A page from a Mumbai reporter’s diary on covering the 26/11 terror attacks
A guest looks down from a window of the Oberoi hotel during 2008 Mumbai terror attacks. (Photo: Reuters)

The next morning, NSG commandos went inside the hotel but the gruesome attacks went on for another day! The following morning we saw choppers heading towards Colaba, they were going to Nariman House, another building which terrorists had attacked. That was the only spot that was not cleared, by then both the Oberoi and Taj Mahal hotel were scanned and cleared by the NSG. By the third day I was drained out, not physically but mentally.

The impossible had happened, terrorists were home, amongst us in my city. Over the next few days, I heard so many stories of horror and sadness about and from people who had lost their loved ones. The papers were full of obituaries, pictures of young and old, all who died that very day from a bullet fired by the terrorists. The front page of newspapers were filled with photos of bodies and blood.

This photograph of a cop helping a senior citizen walk out of CST littered with luggage, pairs of slippers and the blood of the dead, moved me to tears.

A page from a Mumbai reporter’s diary on covering the 26/11 terror attacks
A policeman helping a senior citizen at CST soon after it was attacked. (Photo: Reuters)
For me, the most disturbing element of the 26/11 attack was the CCTV footage from the Taj and Oberoi.

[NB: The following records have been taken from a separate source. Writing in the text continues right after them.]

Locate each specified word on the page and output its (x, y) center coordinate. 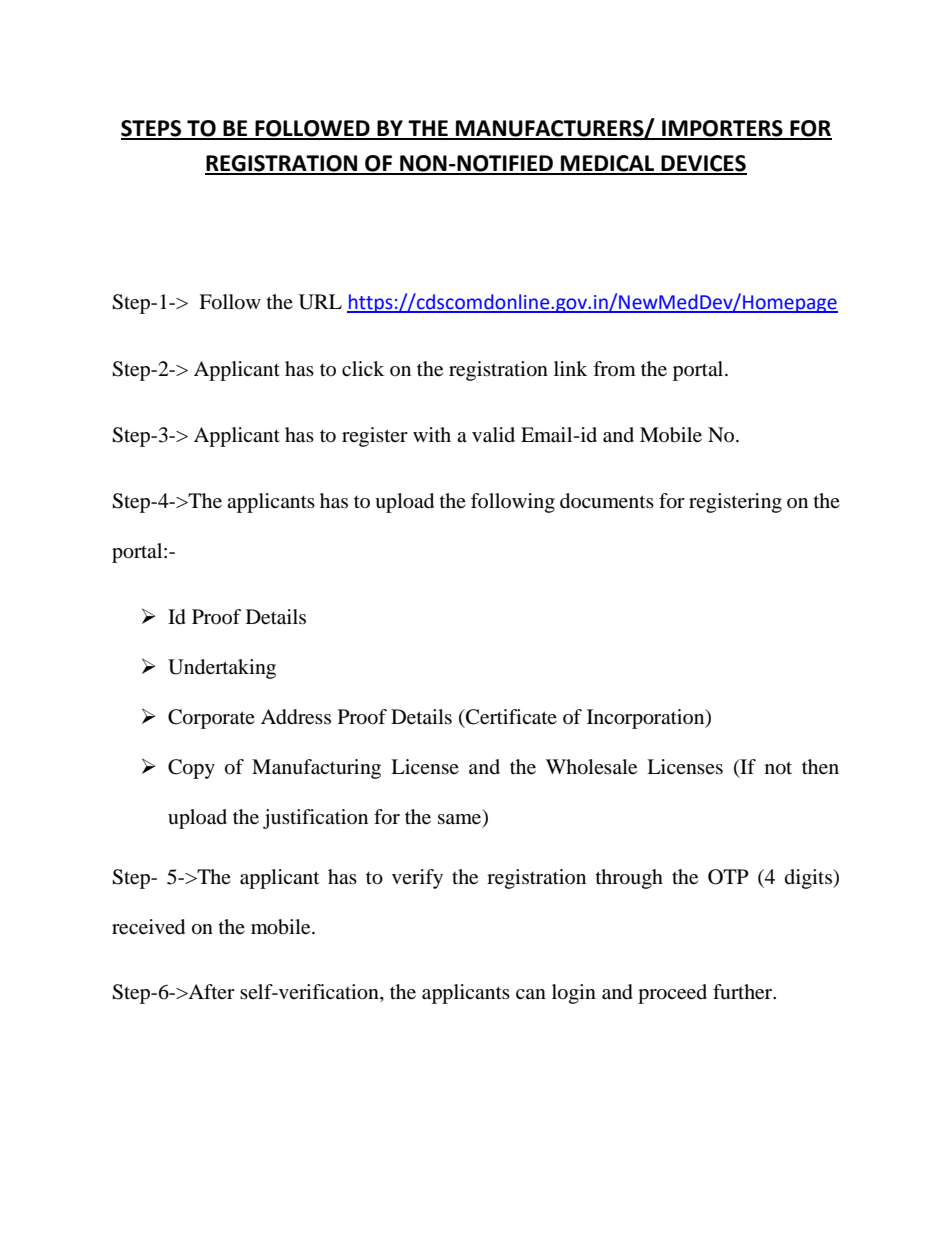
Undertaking (222, 669)
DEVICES (703, 164)
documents (607, 501)
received (148, 927)
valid (493, 435)
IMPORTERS (722, 129)
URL (320, 302)
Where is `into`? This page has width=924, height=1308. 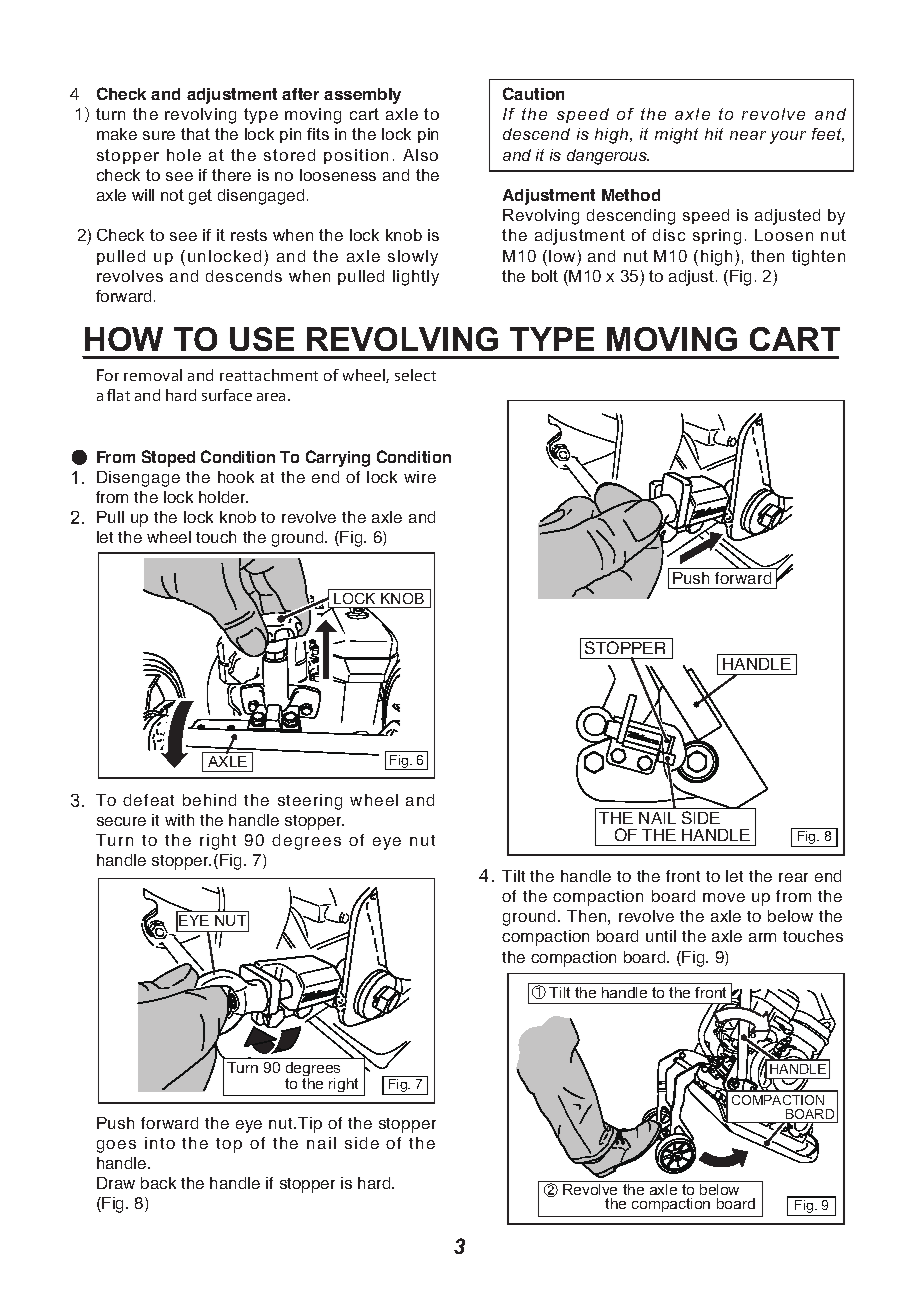
into is located at coordinates (160, 1143).
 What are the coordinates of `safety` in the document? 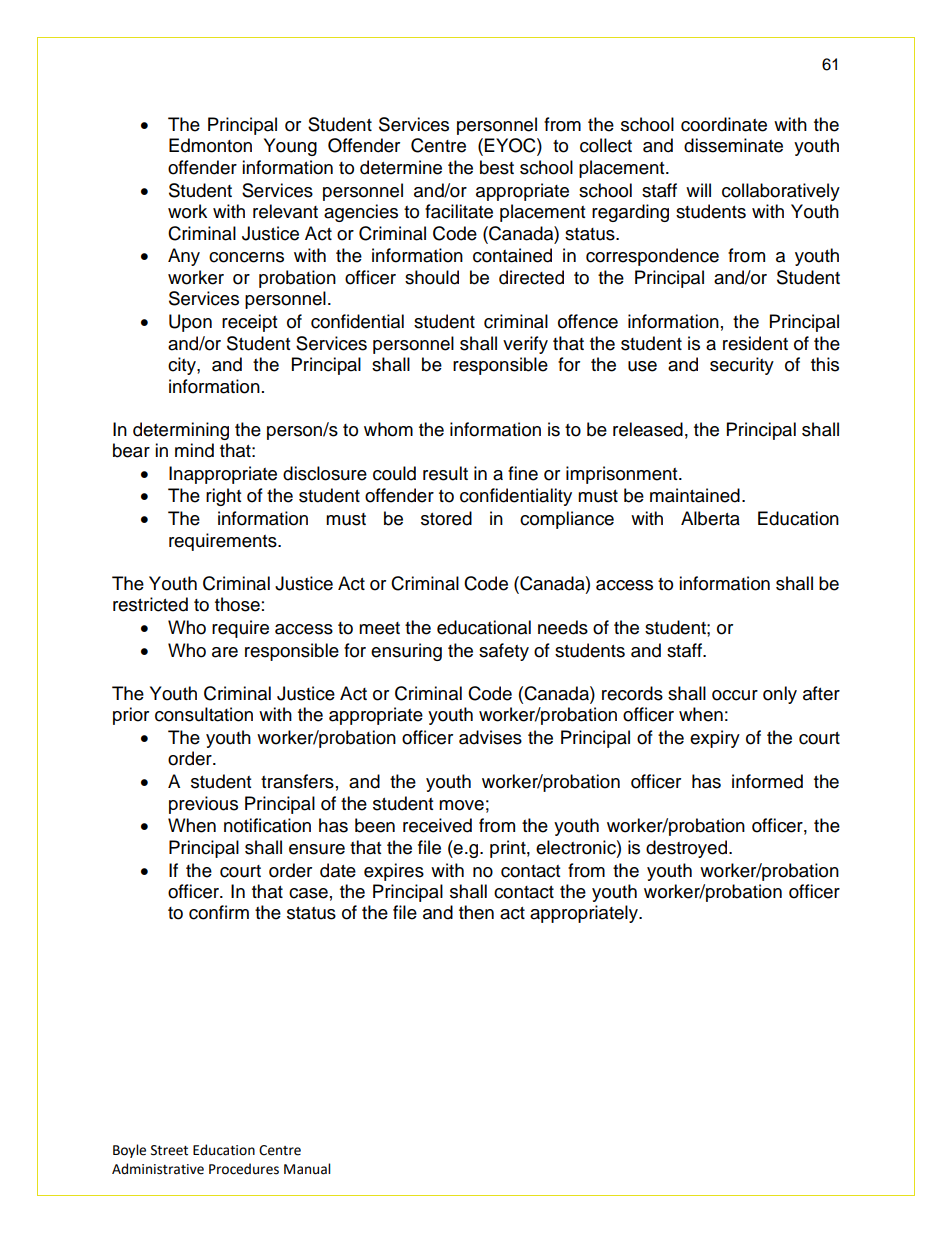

It looked like you were watching a video game, the only difference being that these were real people getting killed and that was real blood. How casually the terrorists walked inside the hotel and how calmly they fired and threw hand grenades, it was shocking.

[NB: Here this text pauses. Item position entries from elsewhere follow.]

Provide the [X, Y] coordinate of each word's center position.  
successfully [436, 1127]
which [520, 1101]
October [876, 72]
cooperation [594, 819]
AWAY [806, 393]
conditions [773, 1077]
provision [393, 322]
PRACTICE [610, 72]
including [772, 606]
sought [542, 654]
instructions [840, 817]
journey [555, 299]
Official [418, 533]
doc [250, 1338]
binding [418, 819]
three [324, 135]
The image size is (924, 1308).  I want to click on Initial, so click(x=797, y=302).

Life in Mumbai changed after that day and everyone says the city moved on. Of course it will move on because life has to go on. But we did pay a price. I realised that much later. We go through baggage screenings and checks before entering a five star hotel in our own city, of course it’s for our safety but this didn’t happen before 26/11/2008. I haven’t enjoyed a meal at a five star since then. Once I am inside, all I think of is the carnage. I look out for exits, what if terrorists enter right now, which side should I run? This thought definitely crosses my mind.

When I enter the Taj Mahal lobby, I shut my eyes for a second and think of that day. This place was a battlefield; dead bodies and bullet shells covered the floor. I open my eyes and everything is normal, everyone is busy but I cannot forget that day. I visited CST recently to meet the PRO, I stopped and saw hoards of people rushing to catch their trains back home. I shut my eyes and I see all these people dead. The images and memories are no further away than yesterday.

Have I moved on? I don’t know. My friends advised me to take some help to forget about the incident, but it’s impossible to forget or maybe I don’t want to forget it. It’s important for me to not forget that day because it was a real day when humans killed other humans and walked over their bodies. They didn’t even spare the Labrador guard dog inside the Taj lobby and in my books that’s an awful thing to do.

A lot of cities have been attacked over the years, New York, Mumbai, Karachi, Paris, Mali etc. We see similar scenes on the news, similar photos in the newspapers and stories of horror and sadness. Every time a city is attacked, I remember 26/11. The story is always the same, only the city changes.

26/11 took a part of Mumbai away from me… forever!

For journalists covering 26/11 terror attack, it was a story that would stay with them, long after they have filed it. On the eighth anniversary of attack, The Quint is republishing one such reporter’s diary.